William Kenny
Kenny unhappily became the subject of a “thrilling yarn” started by correspondents’ reports of the landing. Charles Bean told of “a huge Queenslander [who] swung his rifle by the muzzle and, after braining one Turk, caught another and flung him over his shoulder”. The story was embellished by others who claimed that the Queenslander was pitching Turks over his shoulder on the end of his bayonet. By August the Sydney Mail published a photograph of the soldier, identifying him as Corporal William Kenny.

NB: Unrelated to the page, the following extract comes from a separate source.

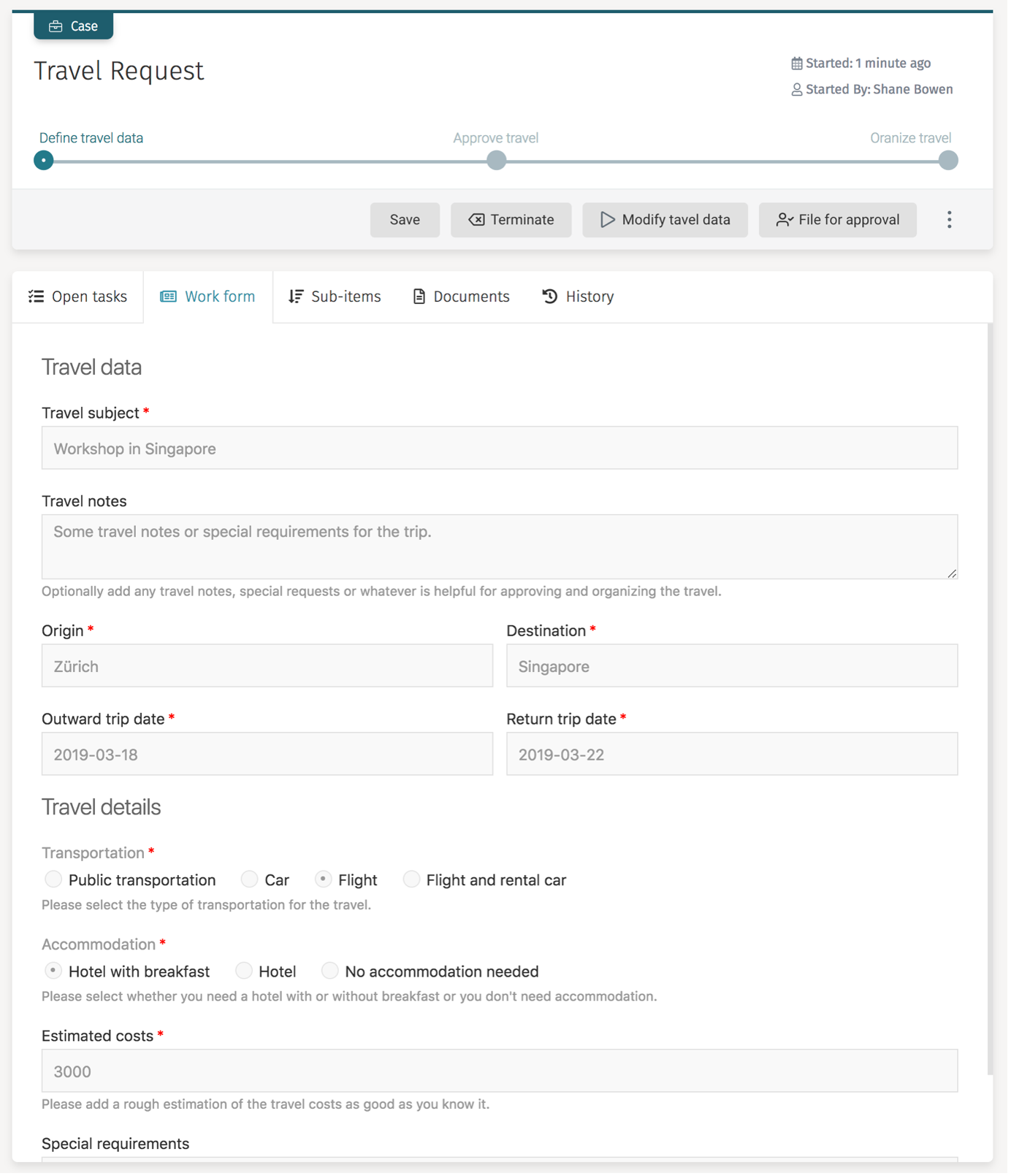Viewport: 1011px width, 1176px height.
Task: Click the Outward trip date field
Action: click(x=267, y=755)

In time Kenny, a heavily-built military policeman, duly responded to the paper: “I had no connection whatever with the incident referred to.” Disappointed, the Sydney Mail added: “Thus ends another of the thrilling yarns of the immortal landing.”
Kenny served on to become a warrant officer and holder of the Distinguished Conduct Medal and the French Medaille Militaire. His sister, Elizabeth, in the Australian Army Nursing Service, was later world-famous as Sister Kenny, the deviser of a controversial treatment for polio.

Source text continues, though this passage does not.